Joseph Lawrence Moore:
In 2027, that's correct.
Unknown Analyst:
In 2027. If we borrow TSMC's forecast, it's roughly $300 billion. We are very concerned about the long-term profit potential for each company we analyze, not specifically yours. How do you view the upward potential for long-term profits? That's the first question. The second question is about the product innovation cycle shortening from 2.5 years to 1 year, which is a significant challenge for competitors. Can you talk about products like B100, H100, etc.? Is it possible to further shorten this cycle in the future?
Colette M. Kress:
There are indeed many forecasts for the market size, whether it's 2027 or beyond. Our view of the market is relatively macro, focusing on the installed data center infrastructure and transforming it into accelerated computing and AI. Even just considering the transformation of existing $1 trillion infrastructure, this is already a $1 trillion opportunity for us.

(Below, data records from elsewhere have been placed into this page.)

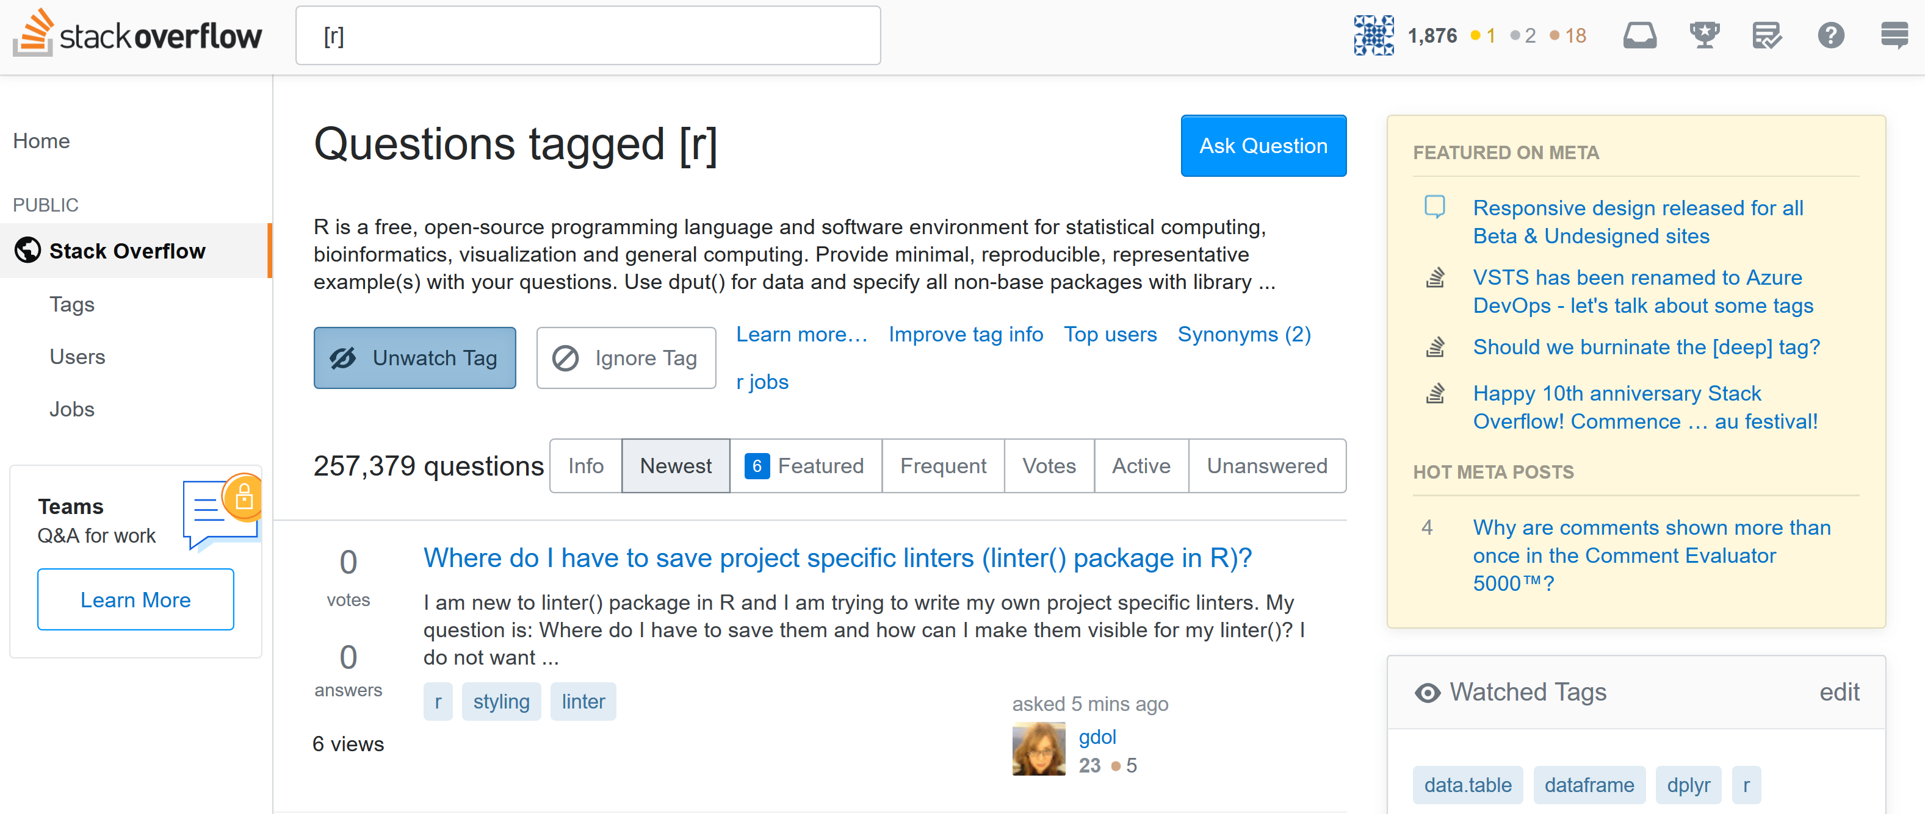Select the Unanswered questions tab
Image resolution: width=1925 pixels, height=814 pixels.
[x=1268, y=466]
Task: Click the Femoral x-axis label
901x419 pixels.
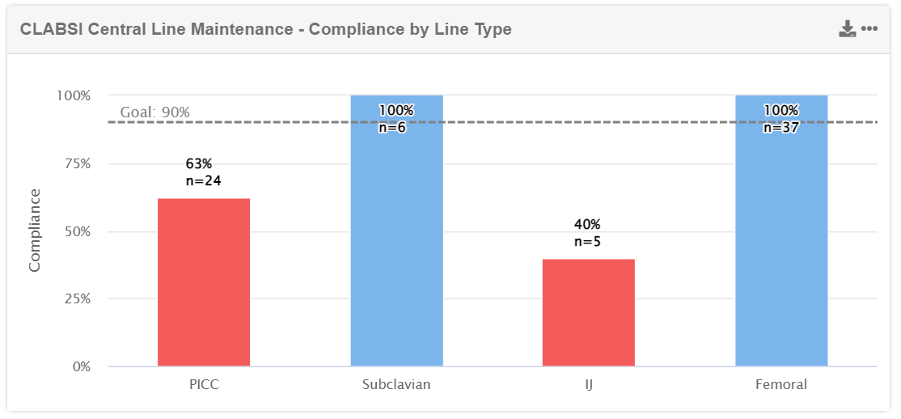Action: coord(781,384)
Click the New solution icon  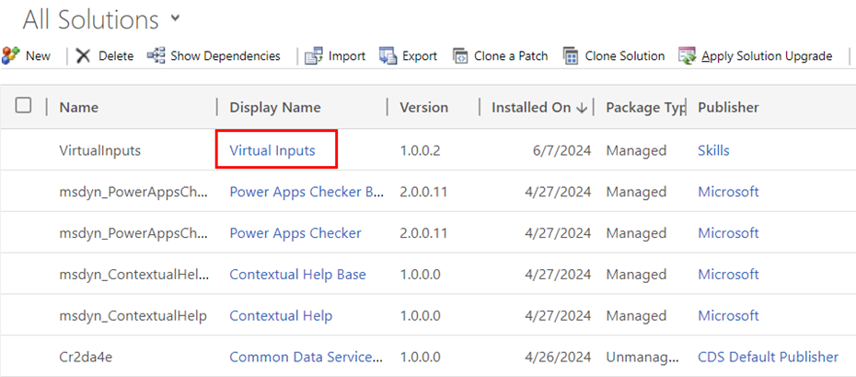11,56
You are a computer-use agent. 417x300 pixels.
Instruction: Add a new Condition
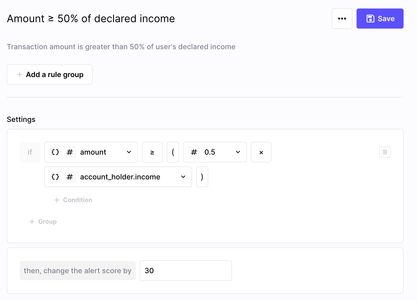[x=73, y=200]
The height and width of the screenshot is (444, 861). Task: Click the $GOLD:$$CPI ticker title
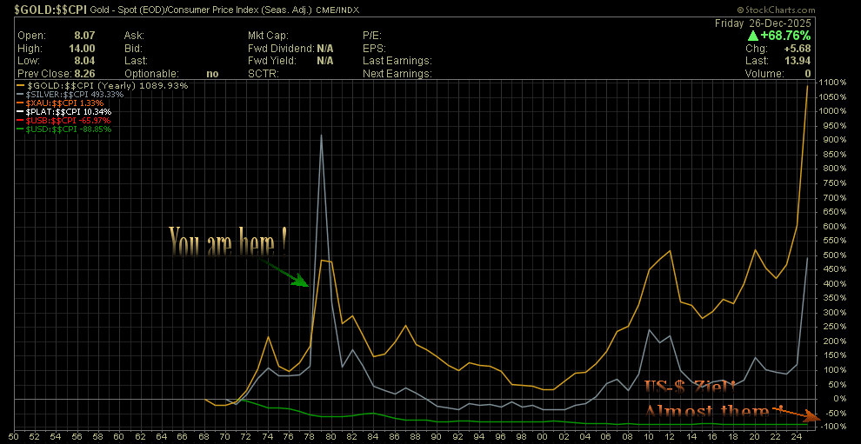49,9
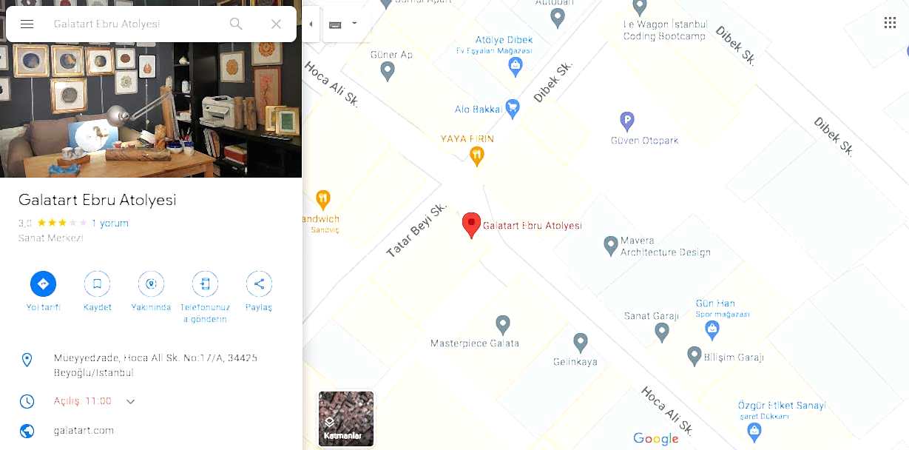
Task: Share the place with Paylaş icon
Action: [259, 284]
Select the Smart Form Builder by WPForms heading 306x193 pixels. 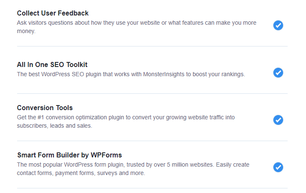69,155
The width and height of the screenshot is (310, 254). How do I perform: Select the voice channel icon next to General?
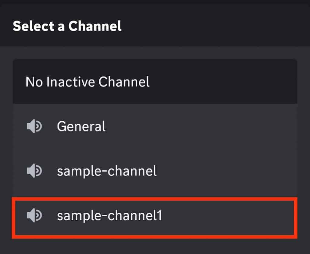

Moreover, the application of AI in accelerated computing can not only improve efficiency but also create new value, potentially surpassing the existing infrastructure. Dealing with data that was previously unmanageable and finding solutions more effectively will bring significant growth. Jensen Huang mentioned in a roadshow that the market size could be close to $2 trillion, not just $1 trillion. In our view, NVIDIA is not just an accelerator company but a company dedicated to accelerating computing in data centers. Therefore, we believe the market potential is even greater.
Unknown Analyst:
In a previous earnings conference call, Jensen Huang talked about multimodal reasoning. How do you see the demand for multimodal reasoning? For example, we have seen applications from text to video. How do you see this as a means to drive the growth of reasoning demand? As investors, we are concerned about the trend of demand growth. That's the first question. The second question is about government spending. How much of reasoning do you see in it? Or is it mainly focused on training? Thank you.
Colette M. Kress:
Regarding reasoning, that's a great question. As we discussed earlier, reasoning accounts for 40% of total demand, and there is still considerable growth potential in the future. Our focus on reasoning extends beyond standard data to video and other emerging areas such as recommendation engines and biological applications. As for government (AI) spending, it is initially more focused on training, especially in natural language processing and localization.
Building large-scale models for a country or region is the primary task in the early stages. Outside the United States, both government funding and corporate efforts are involved, with each playing a role. Of course, after the training is completed, application development and customized solutions are also crucial.
Joseph Lawrence Moore: Well, our time is almost up. Colette, thank you very much for your insights.
Colette M. Kress: Thank you, everyone.